Wouldn't it be cheaper to be able to take the horse power engine of a generator then bolt it to something that has the electricity converting part on it so you can buy the two things separately? Is this possible to make your own generator this way?


----------



## xj35s (Oct 29, 2008)

not sure what you mean. If you have an engine you can by the part that bolts on to it. harbor freight sells them. There are only two parts the engine and the generator. The wires that come out of the generator go directly to the outlets through circuit breakers along the way. There is no inverter or transformer or the like.

Harbor Freight Tools - Quality Tools at the Lowest Prices


----------



## awalker19 (Dec 30, 2008)

Do you know of any cheaper/smaller generator heads? I wouldnt mind trying to make mine own for fun with a motor I have. My motor isn't 20hp either.


----------



## The_Blob (Dec 24, 2008)

once you factor in the voltage regulator, low oil timer relays, gfcis, frame, etc etc... unless you already have an engine or a generator already lying around IMHO it's probably cheaper to just buy one, they're not really that expensive, especially if you goto Harbor Freight or one of those travelling tool shows that they have @ hotels &/or mall parking lots.


----------



## xj35s (Oct 29, 2008)

awalker19. My brother used an old 5hp briggs mounted to a board. the other end of the board had a car alternator mounted on a pivot with a heavy spring. You have to have a 12v battery to "energize" the alternator windings. once it's charging it'll put out what it needs to depending on load. This can be built for cheap and all you need to add is a small 400w - 1500w ac inverter. to run epuipment/tools.
Home Brew Power: Building your own generator.

Charging Systems

http://www.ibiblio.org/ecolandtech/alternative-energy/homepower-magazine/archives/2/02pg23.txt


----------



## actrisor11 (Apr 21, 2009)

hi all
One thing you can do if you want to build your own generator is to build an induction generator from a small gas engine and a washing machine motor.They are real easy to build and can be done on the cheap.I have built many of them in the past and they are reliable.Pros are easy to build, output is 60 hrtz 110 v ac same as in your home, and you can't overload it. Cons. small output in watts, ie: a washing machine motor will put out about 1000 watts, and it will not operate another induction motor.Or only one 1/10 the size of the generator.
If anyone is interested in knowing how just pm me and i will give the wiring diagram to them.
Actrisor


----------



## 10101 (Oct 31, 2008)

machiavelli said:


> Wouldn't it be cheaper to be able to take the horse power engine of a generator then bolt it to something that has the electricity converting part on it so you can buy the two things separately?
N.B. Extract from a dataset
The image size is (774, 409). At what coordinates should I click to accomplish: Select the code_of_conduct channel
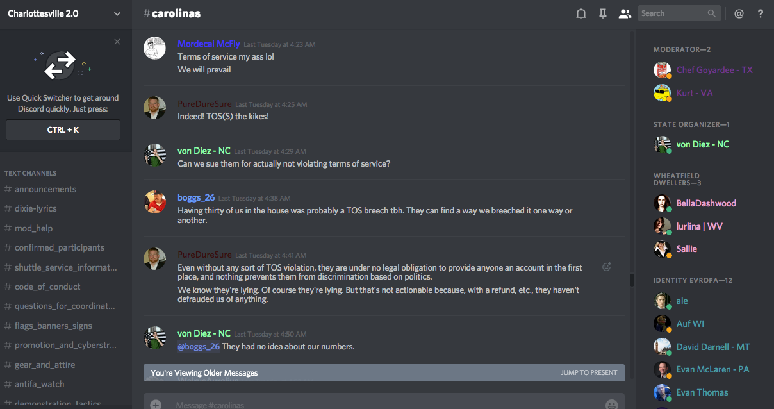point(47,287)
Is this possible to make your own generator this way?


Unless you have the gas motor and electric motor laying around, it would not be cost effective to build one yourself.
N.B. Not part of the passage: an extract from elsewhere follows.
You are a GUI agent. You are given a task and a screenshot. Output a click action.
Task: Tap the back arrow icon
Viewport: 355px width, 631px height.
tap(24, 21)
If you are looking for a generator on the cheap browse through craigslist.com

I have seen generators on there all the time for cheap.


----------



## Viking (Mar 16, 2009)

Probably the biggest factor for building your own generator for suppling 60 hz 120/240 VAC is having an engine governor that will keep the generator output 60 hz within very close +- tolerences as many electronic devices do not take kindly to large input frequency swings.


----------